== Aim of the exercise ==
Echo back, word for word, the lines from the one containing "View the NAT tab in Bridge" through the final line, including both ends. Leave the pictures out.

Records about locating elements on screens

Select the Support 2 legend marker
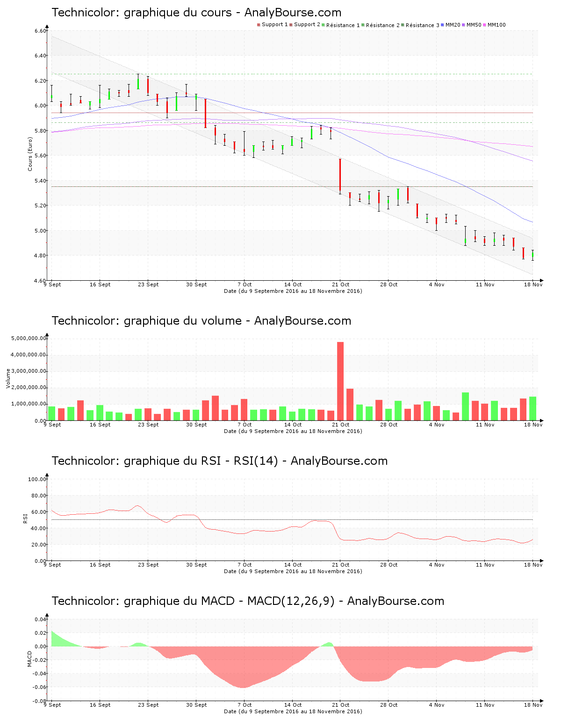The image size is (561, 724). click(291, 24)
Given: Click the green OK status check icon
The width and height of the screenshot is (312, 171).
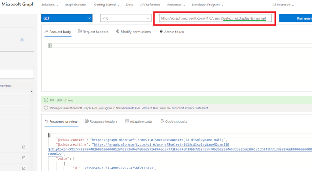Looking at the screenshot, I should click(46, 100).
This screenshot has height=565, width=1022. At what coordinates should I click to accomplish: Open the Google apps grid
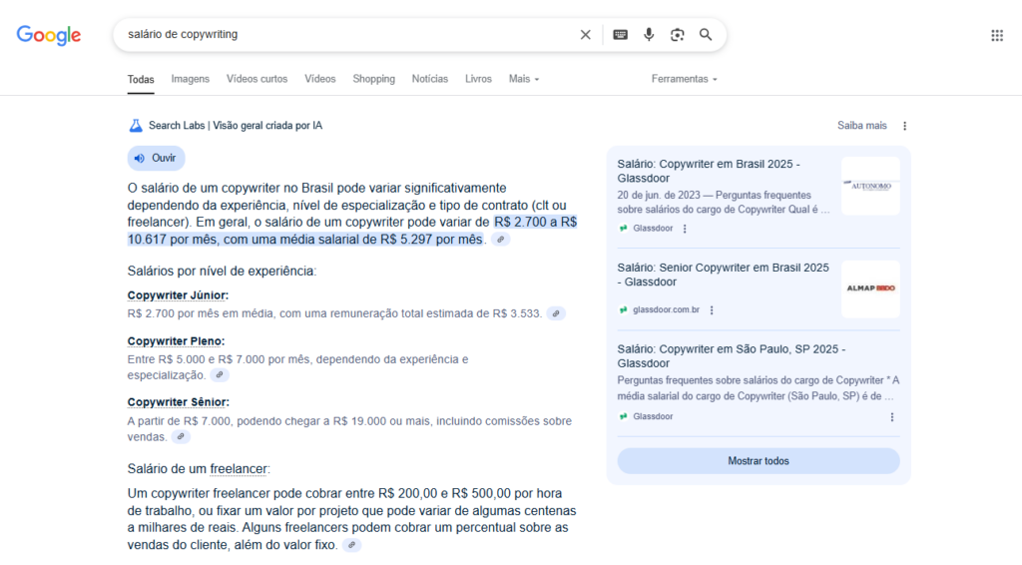pyautogui.click(x=996, y=35)
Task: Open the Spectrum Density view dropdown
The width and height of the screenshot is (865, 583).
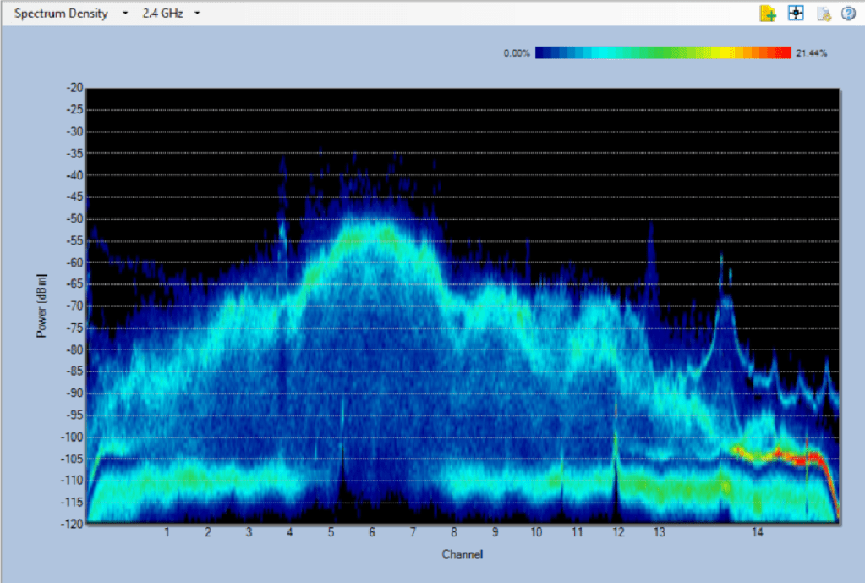Action: pyautogui.click(x=124, y=14)
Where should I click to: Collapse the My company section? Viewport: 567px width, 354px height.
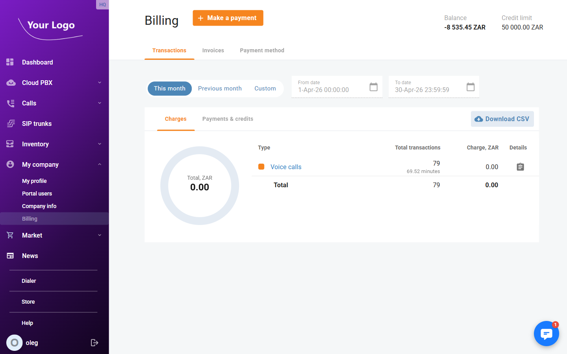(99, 164)
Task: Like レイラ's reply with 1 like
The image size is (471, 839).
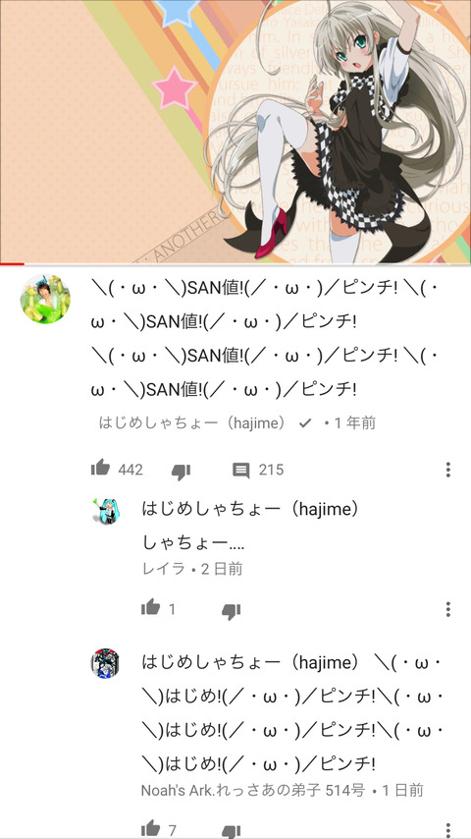Action: 151,608
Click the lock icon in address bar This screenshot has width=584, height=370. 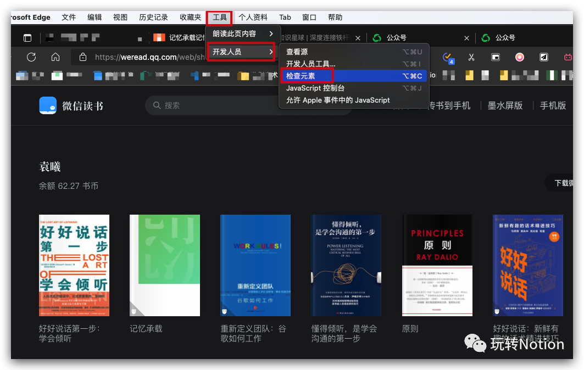[x=82, y=57]
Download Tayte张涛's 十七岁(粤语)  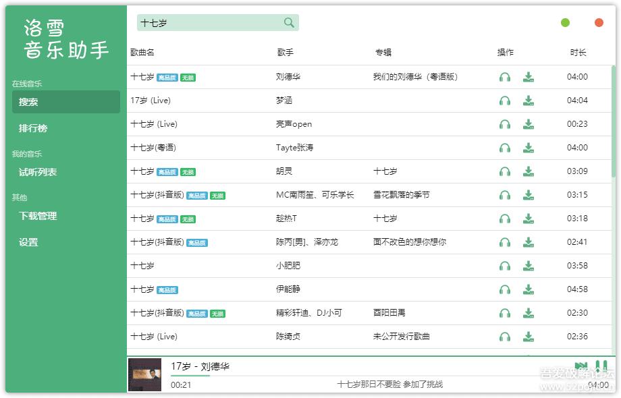coord(528,148)
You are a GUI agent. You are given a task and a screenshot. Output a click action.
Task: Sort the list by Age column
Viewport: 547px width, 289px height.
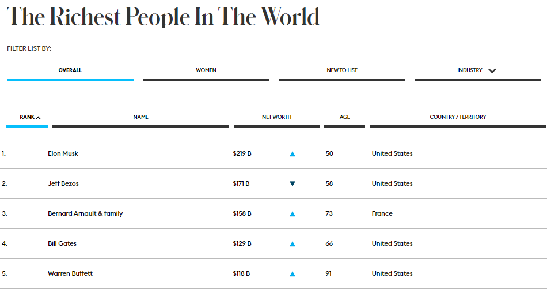click(x=345, y=117)
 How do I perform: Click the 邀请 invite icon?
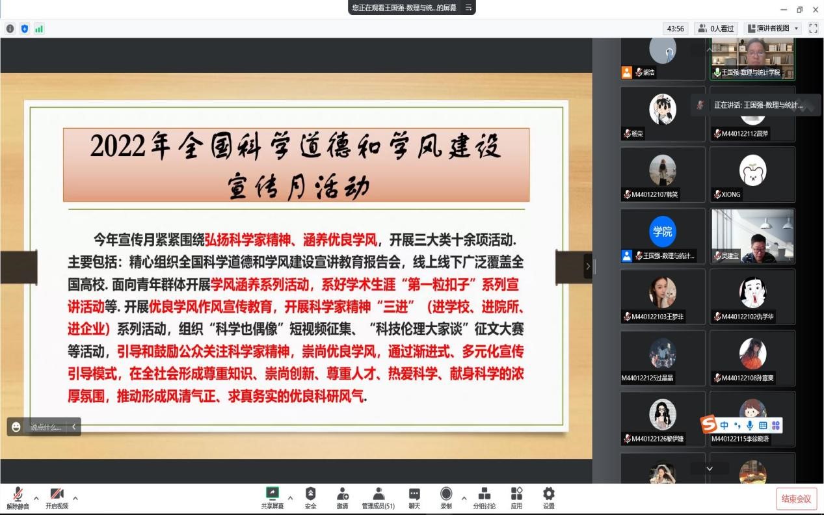[x=342, y=497]
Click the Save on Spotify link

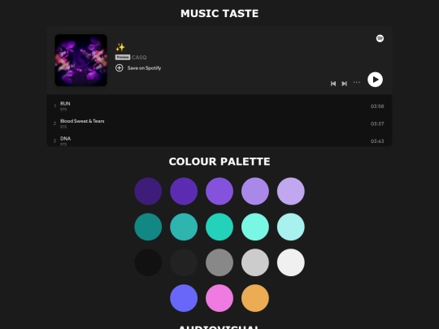coord(144,68)
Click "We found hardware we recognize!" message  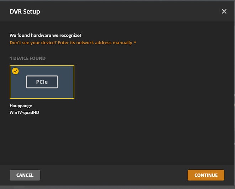click(45, 36)
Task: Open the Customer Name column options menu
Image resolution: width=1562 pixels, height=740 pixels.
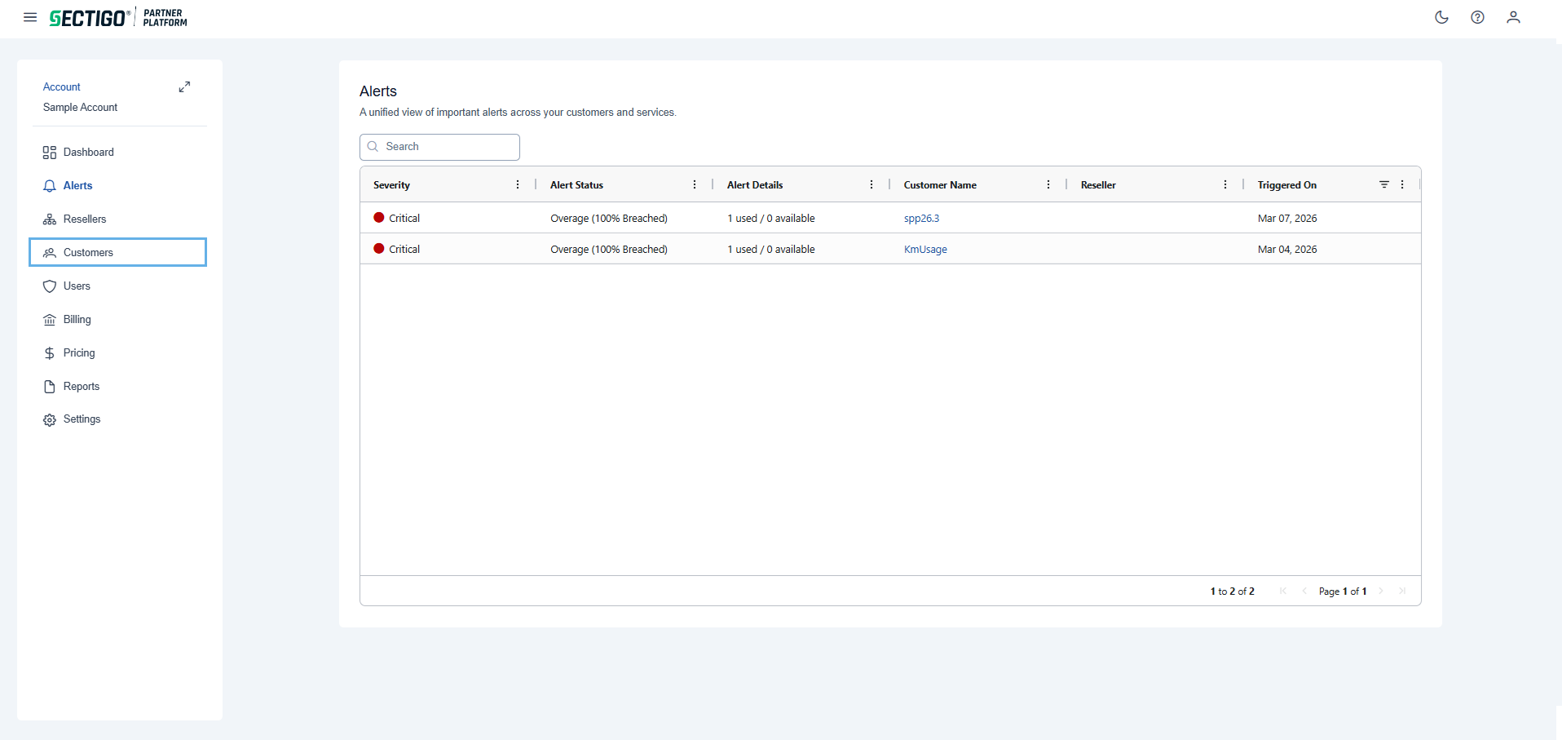Action: tap(1048, 184)

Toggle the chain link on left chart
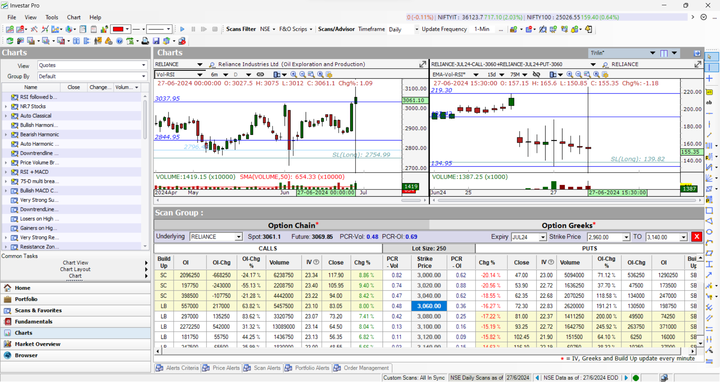(260, 75)
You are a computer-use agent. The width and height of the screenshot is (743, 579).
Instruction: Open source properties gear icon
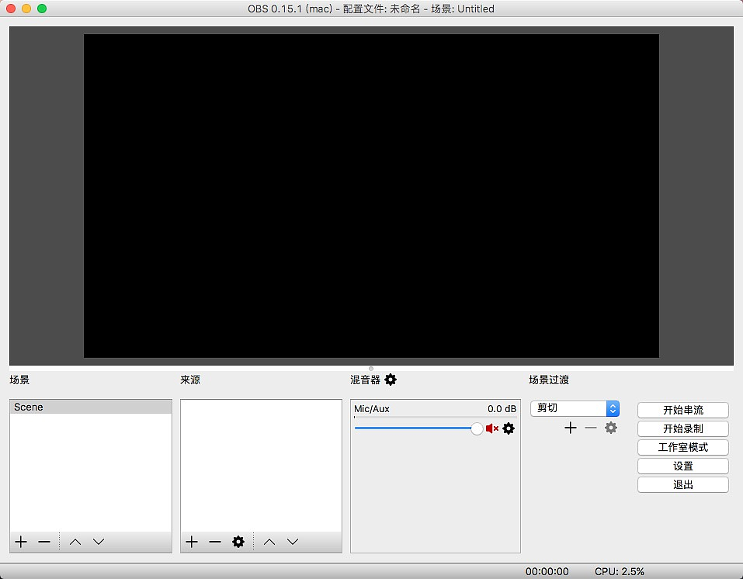tap(238, 542)
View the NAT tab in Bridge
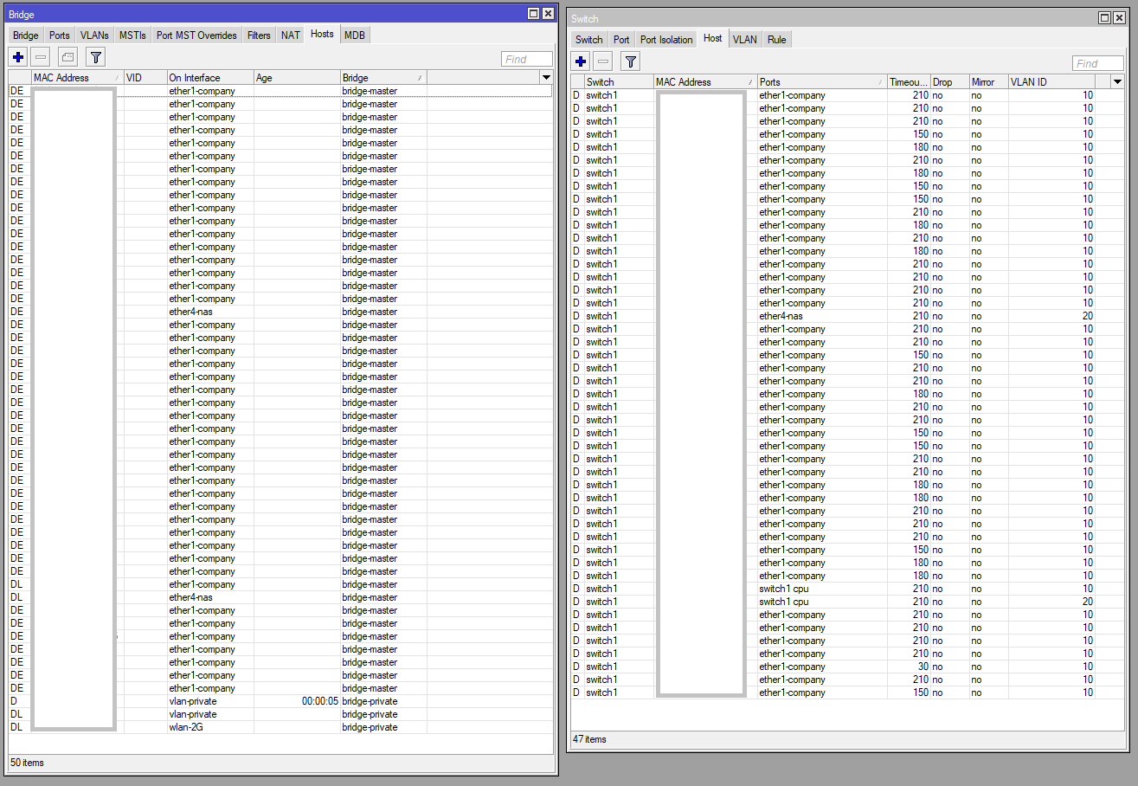1138x786 pixels. (290, 35)
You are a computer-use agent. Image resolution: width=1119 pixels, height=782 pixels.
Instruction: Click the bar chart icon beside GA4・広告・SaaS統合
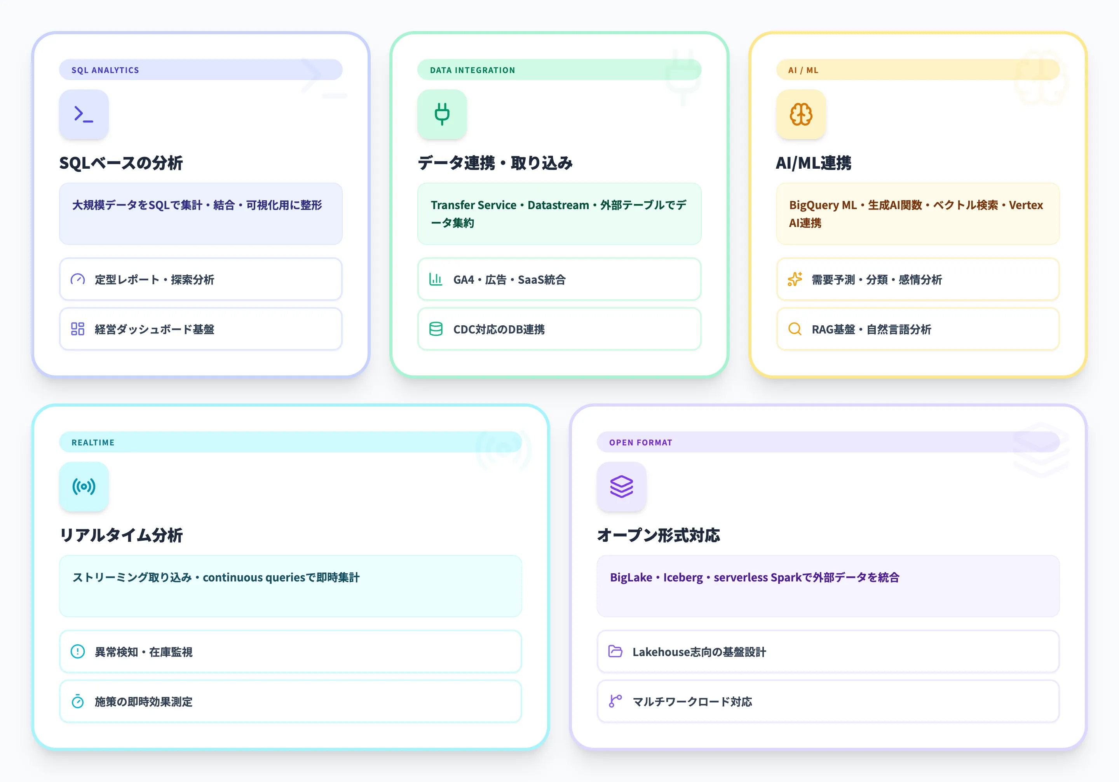tap(436, 279)
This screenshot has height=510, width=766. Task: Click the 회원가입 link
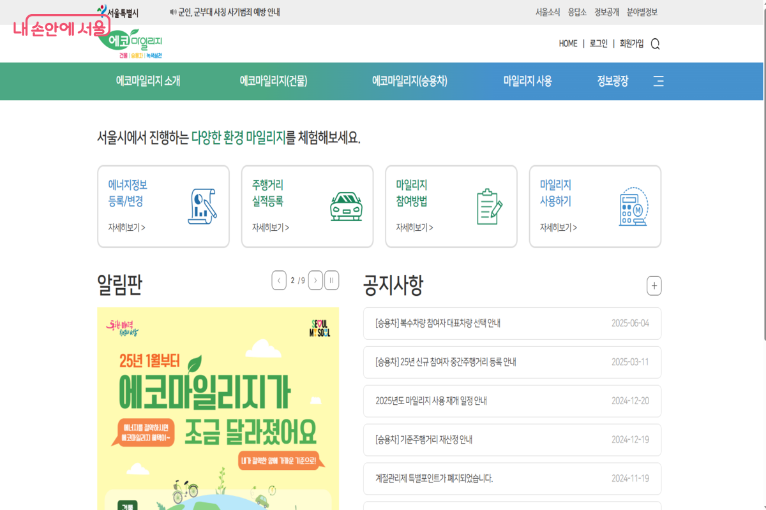631,43
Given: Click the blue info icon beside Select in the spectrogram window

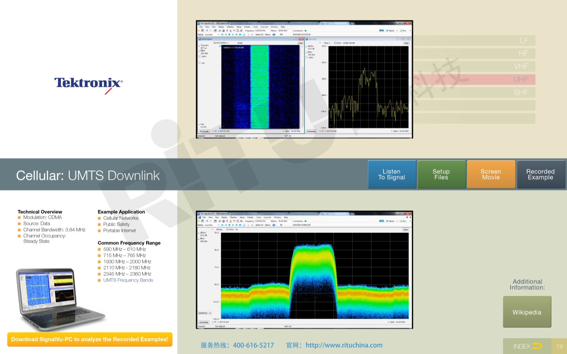Looking at the screenshot, I should pyautogui.click(x=274, y=35).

== Answer ==
View the NAT tab in Bridge
1138x786 pixels. (290, 35)
You are a computer-use agent. Image resolution: width=1119 pixels, height=782 pixels.
Instruction: Click the bar chart icon beside GA4・広告・SaaS統合
tap(436, 279)
This screenshot has height=510, width=766. Task: Click the 회원가입 link
631,43
Given: Click the blue info icon beside Select in the spectrogram window

Looking at the screenshot, I should pyautogui.click(x=274, y=35).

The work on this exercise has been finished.